*Excerpt*
# # # # # # #

You do realize in a fantasy you can do whatever you want? So, rabbi elder, tell me In the Jewish religion, what would a person have to do to warrant going to hell? The torah contains a set of moral codes for this life.
We don't believe in hell.
Nice.
Paul, eventually, you're gonna have to talk to me.
I'm afraid to.
I might get the urge to become a priest.
Oh, I should've expected this.
I've always had bad luck with women.
It's like the girl I took to the prom.
She became a lesbian.
Sometimes later on life, people change.
It happened during a slow dance.
Don't get down on yourself.
When I was in college, my girlfriend was attracted to another woman, and oh, wait, that was for my birthday.
Look, Paul, you've got to talk to Claudia.
You gotta fight to save your marriage.
There's nothing I can do.
There are so many great things about being married.
I have no idea what they are.
I'm not gonna wait around for Claudia to make a decision.

# # # # # # #

*Supplied data*
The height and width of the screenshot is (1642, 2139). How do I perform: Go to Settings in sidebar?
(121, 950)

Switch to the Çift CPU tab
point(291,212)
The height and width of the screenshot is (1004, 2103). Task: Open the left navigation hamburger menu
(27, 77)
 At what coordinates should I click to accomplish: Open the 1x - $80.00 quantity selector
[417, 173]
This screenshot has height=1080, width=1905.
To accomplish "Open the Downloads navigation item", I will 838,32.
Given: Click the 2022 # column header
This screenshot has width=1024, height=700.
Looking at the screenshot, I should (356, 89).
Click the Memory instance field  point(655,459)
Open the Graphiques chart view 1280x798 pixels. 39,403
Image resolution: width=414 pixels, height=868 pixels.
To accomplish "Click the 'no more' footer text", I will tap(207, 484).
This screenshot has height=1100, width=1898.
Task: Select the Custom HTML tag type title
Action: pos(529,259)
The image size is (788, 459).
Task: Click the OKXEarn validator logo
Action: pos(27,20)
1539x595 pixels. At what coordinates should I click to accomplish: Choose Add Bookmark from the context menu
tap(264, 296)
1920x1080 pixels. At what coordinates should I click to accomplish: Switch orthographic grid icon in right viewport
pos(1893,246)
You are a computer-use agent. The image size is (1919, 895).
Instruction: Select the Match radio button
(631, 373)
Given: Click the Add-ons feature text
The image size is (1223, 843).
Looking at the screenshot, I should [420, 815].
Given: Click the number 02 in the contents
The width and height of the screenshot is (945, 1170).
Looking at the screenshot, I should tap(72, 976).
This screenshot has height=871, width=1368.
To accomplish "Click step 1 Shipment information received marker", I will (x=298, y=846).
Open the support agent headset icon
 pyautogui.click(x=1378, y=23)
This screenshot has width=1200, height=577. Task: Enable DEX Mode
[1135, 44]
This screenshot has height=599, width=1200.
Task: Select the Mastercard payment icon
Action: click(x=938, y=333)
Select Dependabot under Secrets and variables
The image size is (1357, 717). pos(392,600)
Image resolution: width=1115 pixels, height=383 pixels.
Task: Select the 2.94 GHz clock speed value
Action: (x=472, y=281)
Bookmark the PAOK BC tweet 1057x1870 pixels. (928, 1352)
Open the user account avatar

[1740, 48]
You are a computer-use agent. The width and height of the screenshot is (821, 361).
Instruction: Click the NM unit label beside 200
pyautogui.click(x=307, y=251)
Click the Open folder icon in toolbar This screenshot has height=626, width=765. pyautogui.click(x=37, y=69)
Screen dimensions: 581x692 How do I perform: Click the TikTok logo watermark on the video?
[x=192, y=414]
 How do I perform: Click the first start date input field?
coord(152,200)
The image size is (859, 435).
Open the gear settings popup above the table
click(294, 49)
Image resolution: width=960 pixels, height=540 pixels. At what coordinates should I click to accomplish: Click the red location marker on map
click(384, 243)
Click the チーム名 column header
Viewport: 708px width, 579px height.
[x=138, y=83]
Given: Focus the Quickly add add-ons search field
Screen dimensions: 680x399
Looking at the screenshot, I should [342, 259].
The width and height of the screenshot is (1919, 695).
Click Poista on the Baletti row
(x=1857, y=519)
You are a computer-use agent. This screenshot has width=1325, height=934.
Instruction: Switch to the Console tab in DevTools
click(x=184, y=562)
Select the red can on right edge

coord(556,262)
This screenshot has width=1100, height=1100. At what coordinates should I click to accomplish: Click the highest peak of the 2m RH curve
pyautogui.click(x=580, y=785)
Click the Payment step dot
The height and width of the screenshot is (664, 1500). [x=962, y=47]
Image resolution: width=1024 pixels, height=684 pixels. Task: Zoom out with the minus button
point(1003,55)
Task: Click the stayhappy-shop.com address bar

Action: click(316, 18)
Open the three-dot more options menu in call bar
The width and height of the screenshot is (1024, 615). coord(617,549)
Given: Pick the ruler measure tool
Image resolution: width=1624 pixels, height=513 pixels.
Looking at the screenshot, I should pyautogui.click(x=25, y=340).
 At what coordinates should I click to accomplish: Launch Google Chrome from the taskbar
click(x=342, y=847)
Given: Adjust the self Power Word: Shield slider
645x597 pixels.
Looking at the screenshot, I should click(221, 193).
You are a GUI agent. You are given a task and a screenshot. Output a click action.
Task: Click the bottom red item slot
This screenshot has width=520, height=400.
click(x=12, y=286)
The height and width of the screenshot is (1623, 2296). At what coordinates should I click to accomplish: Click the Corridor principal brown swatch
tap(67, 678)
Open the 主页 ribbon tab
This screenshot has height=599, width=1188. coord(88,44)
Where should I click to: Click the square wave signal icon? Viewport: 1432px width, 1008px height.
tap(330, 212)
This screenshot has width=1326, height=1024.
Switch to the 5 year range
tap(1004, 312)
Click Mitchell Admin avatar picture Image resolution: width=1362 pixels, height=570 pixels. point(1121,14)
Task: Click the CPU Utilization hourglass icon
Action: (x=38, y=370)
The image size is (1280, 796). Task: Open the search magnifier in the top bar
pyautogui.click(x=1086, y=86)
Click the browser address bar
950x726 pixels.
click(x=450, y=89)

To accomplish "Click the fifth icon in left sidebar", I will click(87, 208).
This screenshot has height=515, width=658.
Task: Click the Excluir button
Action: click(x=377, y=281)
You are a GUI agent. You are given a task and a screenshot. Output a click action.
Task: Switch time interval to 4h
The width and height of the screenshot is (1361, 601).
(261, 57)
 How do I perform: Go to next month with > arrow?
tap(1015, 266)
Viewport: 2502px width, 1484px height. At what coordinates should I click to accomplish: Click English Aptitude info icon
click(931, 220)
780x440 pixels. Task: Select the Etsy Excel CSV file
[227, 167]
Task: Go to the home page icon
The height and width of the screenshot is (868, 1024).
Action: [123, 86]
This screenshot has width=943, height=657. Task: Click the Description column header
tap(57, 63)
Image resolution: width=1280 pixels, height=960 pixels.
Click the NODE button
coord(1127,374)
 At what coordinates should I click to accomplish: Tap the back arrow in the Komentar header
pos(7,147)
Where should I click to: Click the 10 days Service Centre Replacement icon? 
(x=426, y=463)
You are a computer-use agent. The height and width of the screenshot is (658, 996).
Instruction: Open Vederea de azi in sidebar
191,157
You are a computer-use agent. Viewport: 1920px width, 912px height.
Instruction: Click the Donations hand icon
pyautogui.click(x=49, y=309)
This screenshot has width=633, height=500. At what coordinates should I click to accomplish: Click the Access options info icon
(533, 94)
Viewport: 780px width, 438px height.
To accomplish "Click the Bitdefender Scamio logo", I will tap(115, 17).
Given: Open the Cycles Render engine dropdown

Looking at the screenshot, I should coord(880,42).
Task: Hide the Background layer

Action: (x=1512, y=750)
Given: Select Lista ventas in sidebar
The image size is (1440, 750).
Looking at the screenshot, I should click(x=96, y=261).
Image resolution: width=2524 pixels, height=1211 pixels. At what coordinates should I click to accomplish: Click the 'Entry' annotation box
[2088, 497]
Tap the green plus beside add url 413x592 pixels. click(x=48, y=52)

# # # # # # #

*Written problem 1*
Repeat the passage from the dialogue about Paul and Claudia word for word, beginning at the words "I might get" and stopping after "talk to Claudia.".
*Written problem 2*
Render the line "You gotta fight to save your marriage." from the dialogue about Paul and Claudia in Spanish.
*Written problem 3*
Resume the dialogue about Paul and Claudia, picking up right after its final line.
The listing isn't needed for anything here.

*Written response 1*
I might get the urge to become a priest.
Oh, I should've expected this.
I've always had bad luck with women.
It's like the girl I took to the prom.
She became a lesbian.
Sometimes later on life, people change.
It happened during a slow dance.
Don't get down on yourself.
When I was in college, my girlfriend was attracted to another woman, and oh, wait, that was for my birthday.
Look, Paul, you've got to talk to Claudia.

*Written response 2*
Tienes que luchar para salvar tu matrimonio.

*Written response 3*
I'm gonna hit the town tonight with the wildest guy I know.
I have this sick feeling in my stomach that you're talking about me.
You and me.
We're gonna put on our best members only jackets, practice our moonwalks, and ride the mechanical bull.
Okay.
I'll pick you up in 1982.
Charlie, why did Paul just ask me if he could "bum a condom"? I thought you were gonna tell him to go back to Claudia.
I tried, but now, apparently, I'm the charter member of his posse.
What are you gonna do? I'm gonna show him the worst time of his life.
By 10:00, he'll be banging on Claudia's door.
Charlie, you can't help having a good time.
Good times just find you.
If you're talking about the wet t-shirt contest, those things happen all the time.
Not at the dmv.
Oh, I'm glad you took those things off.
I found something that's even more fun.
Bring her in, boys! Everybody, gather 'round! I have got fun on a bun! Isn't it a kick? is not a good time.
It's prosciutto.
Ah, prosciutto the fun meat.
Mr.
mayor, have some hoagie! No can-do on the ham.
I may be Jewish and/or Muslim by the end of the day.
Whoa.
This stuff goes right to your head.
What is it? Light beer.
So, Paul, you see what I'm talking about? This is what single life is like every night.
It's not like in the movies.
It's a sad, lonely existence.
Sure, occasionally, a dozen or so attractive women will cross your path, but it's just a tease, a painful reminder of what you can't have.
Charlie Crawford.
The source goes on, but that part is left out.